■ Passage
· · · ·
General characteristics
- Class & type: Type 075 landing helicopter dock
- Displacement: 36,000 t (35,000 long tons) (full load)
- Length: 232 m (761 ft 2 in)
- Beam: 36.8 m (120 ft 9 in)
- Boats & landing craft carried: Type 726 LCAC
- Capacity: 35 armored vehicles
- Troops: 1,200 troops
- Complement: 1,100 crew
- Armament: 2 × H/PJ-11 30 mm (1.2 in) CIWS; 2 × HQ-10 SAM;
- Aircraft carried: 30 helicopters per dock
- Aviation facilities: Hangar and flight deck

= Chinese landing helicopter dock Guangxi =

Amphibious assault ship commissioned in 2021

Guangxi (32) is the second ship of the Type 075 landing helicopter docks of the Chinese People's Liberation Army Navy (PLAN). She is part of the East Sea Fleet and is stationed in Zhoushan.

The ship's motto is 攻有所取, 攻无不克, which roughly translates to "Everywhere we attack we take, everyone we attack gets conquered".

== Design ==
Guangxi can carry 35 armored vehicles and 30 helicopters. It also carries Type 726 LCACs.

== History ==
Guangxi was launched in April 2020 and was commissioned in December 2021. Her existence was officially confirmed on April 21, 2022.

The incumbent commanding officer of Guangxi is Captain Xu Ce (许策), who was formerly the captain of the destroyer .

== Emblem ==
The emblem of Guangxi has the characters "中国人民解放军海军广西舰" (Chinese PLAN ship Guangxi) at the top and the ship's motto at the bottom. In between, there is a drawing of Guangxi where the island has been replaced with the "桂" character, which is the Chinese abbreviation for the Guangxi.
· · · ·
■ Data shown
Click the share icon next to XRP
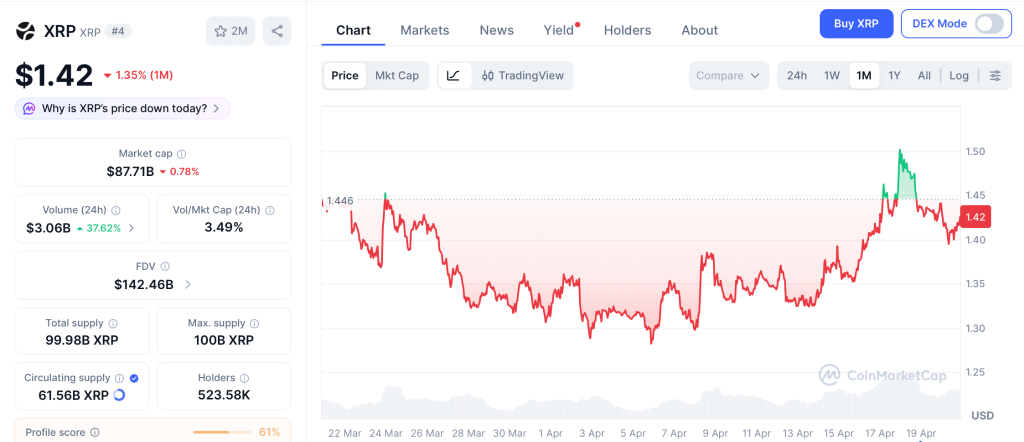Viewport: 1024px width, 442px height. click(277, 31)
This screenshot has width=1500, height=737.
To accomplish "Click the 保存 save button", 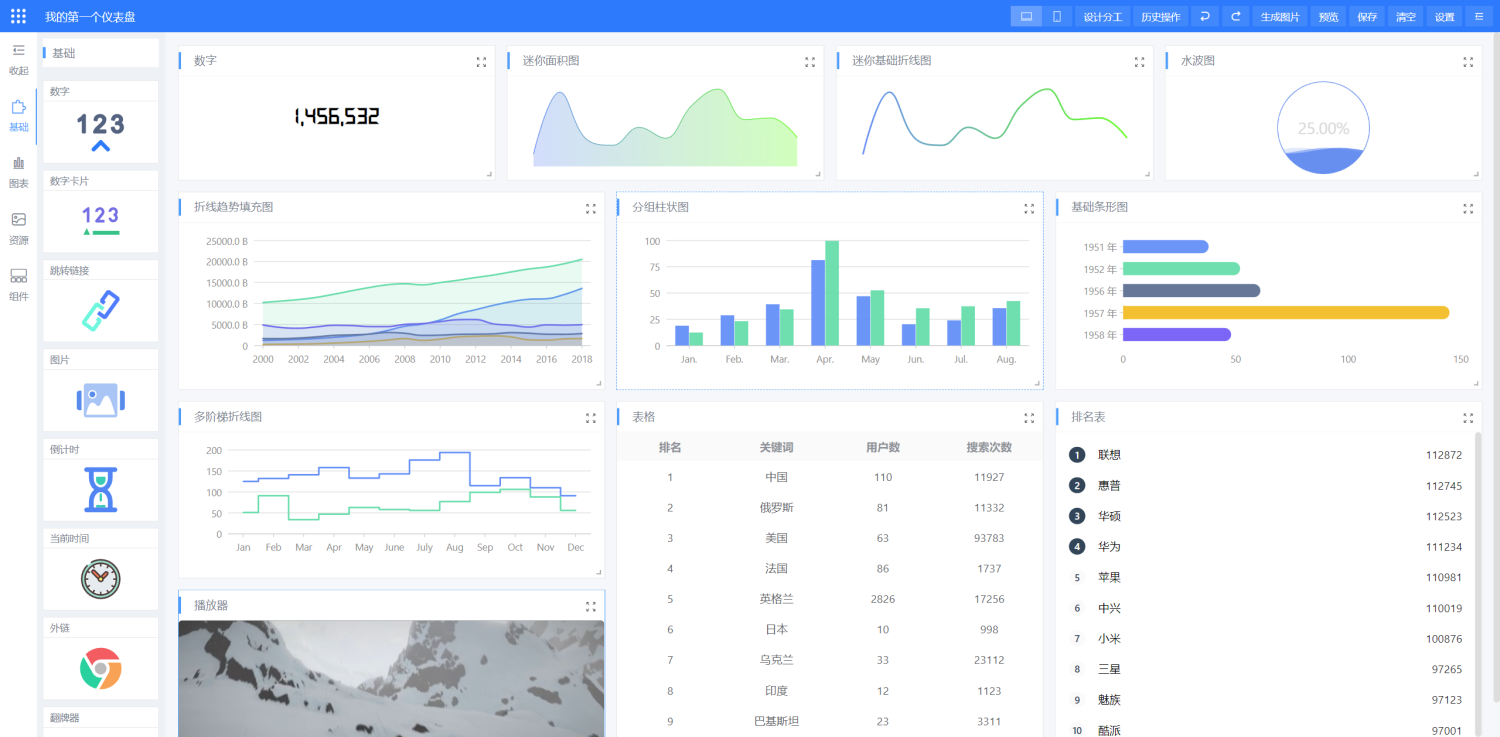I will pos(1366,16).
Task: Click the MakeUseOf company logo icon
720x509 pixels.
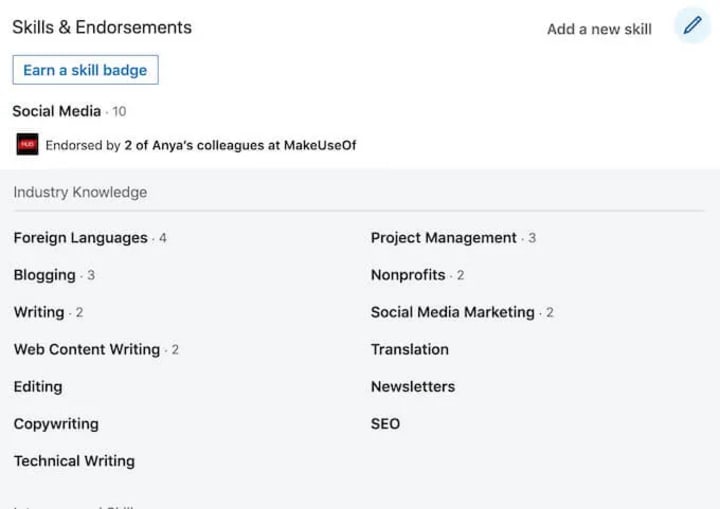Action: [28, 145]
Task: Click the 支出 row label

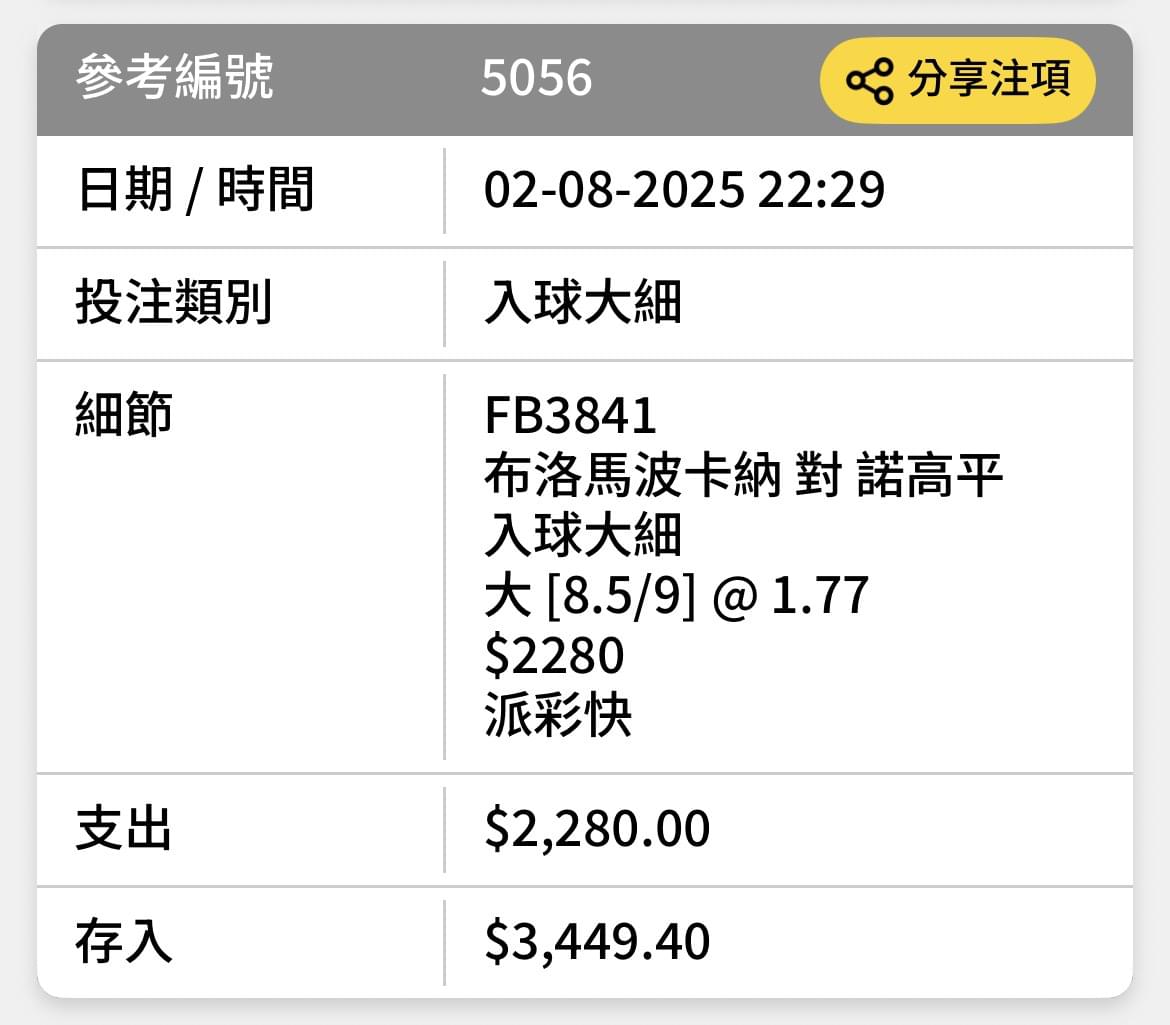Action: coord(124,828)
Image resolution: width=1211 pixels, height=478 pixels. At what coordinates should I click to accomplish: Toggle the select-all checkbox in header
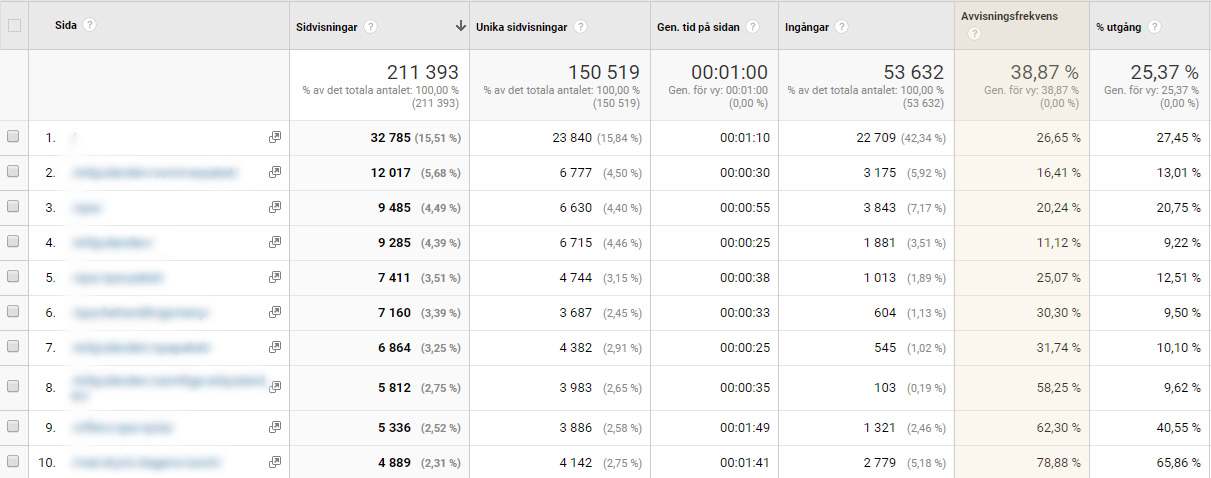[x=14, y=26]
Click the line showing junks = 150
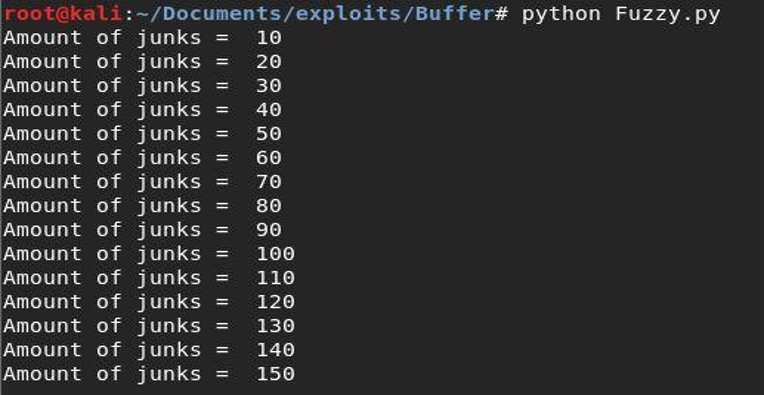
· · · ·
■ About this task
According to the passage on the Guangxi, in which city is the ship stationed?

■ Solution to this task
Zhoushan